Mr. Dyer told JIS News that currently, some hotels were offering Internet service from a central location or business centre, and that those centres were operating as profit centres. He noted that his own hotel, the Wexford Court in Montego Bay, made the service available to guests in their rooms.
A number of other local hotels have already realized the benefit of providing the service, including the upscale Ritz Carlton Hotel in Montego Bay had been offering Internet service to guests for the past two years. A representative of the hotel’s business centre told JIS News that not only had the demand for the service increased, but it was also a key selling point for achieving higher occupancy rates.
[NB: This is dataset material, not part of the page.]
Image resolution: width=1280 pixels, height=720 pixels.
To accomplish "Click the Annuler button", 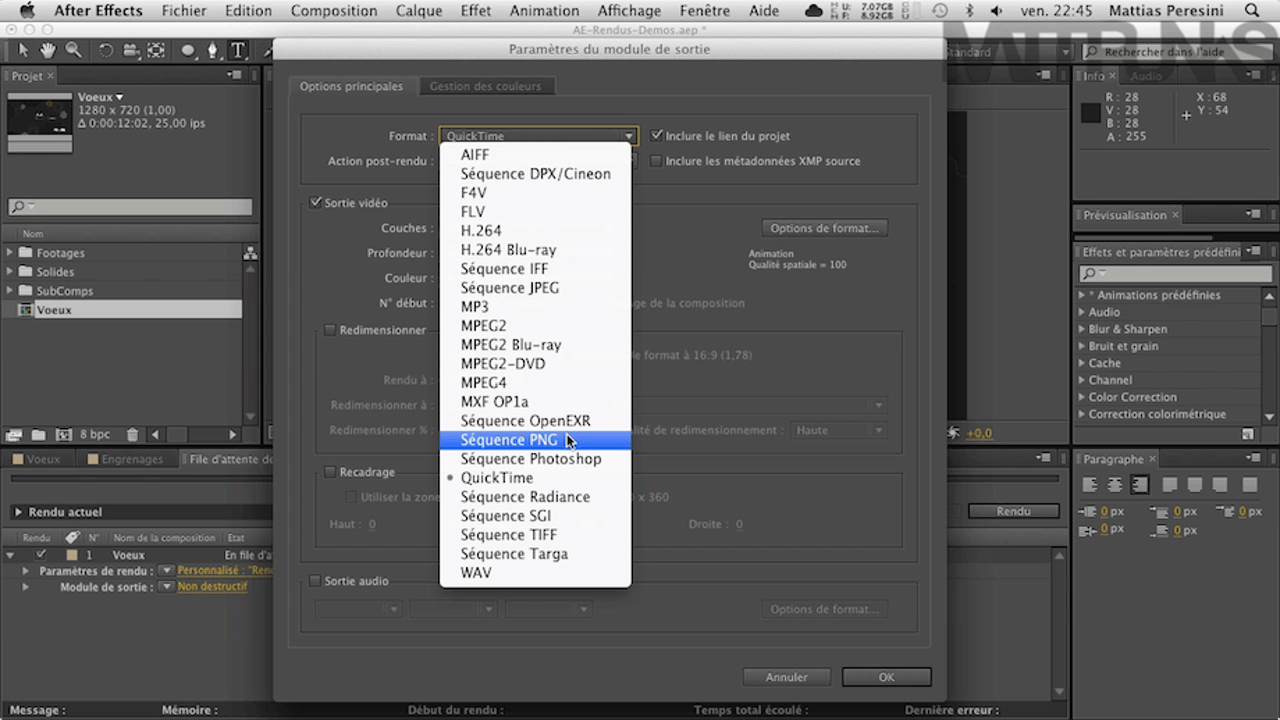I will click(x=787, y=677).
She noted that two connections were being provided to guests – a wireless card for laptops only, at a cost of US$25 for 24 hours, and a cable connection to an Internet port on a laptop, at a cost of US$20 for 24 hours.
The 300-room Hilton Kingston hotel, which caters largely to business persons and functions, has been offering Internet service to guests since December last year at a cost of US$20 for 24 hours, while at the 45-room Terra Nova All-Suite Hotel in Kingston, Internet service is provided in all rooms by means of a personal computer card sold to guests for US$10 a night or US$40 a week.
Guest Services Agent at the 300-room Jamaica Pegasus in Kingston, Dexter Thompson, tells JIS News that the property had been providing Internet service to guests from the business centre and in the rooms, based on demand. He informs that a high-speed dial up service was introduced only recently.
“We have had the dial-up service in some of the rooms for about two years, but the high speed internet service from our business centre, for which we charge US$5 to US$18 an hour, is only a few months old, but is growing in demand,” he said.
The latest preliminary figures show that between January to August, stopover arrivals was up 6.8 per cent and cruise ship arrivals, a whopping 35 .1 per cent. The revenue generated by stopover and cruise ship passenger arrivals over the 8-month period was US$910 million, an increased of 9.4 per cent over the same period last year.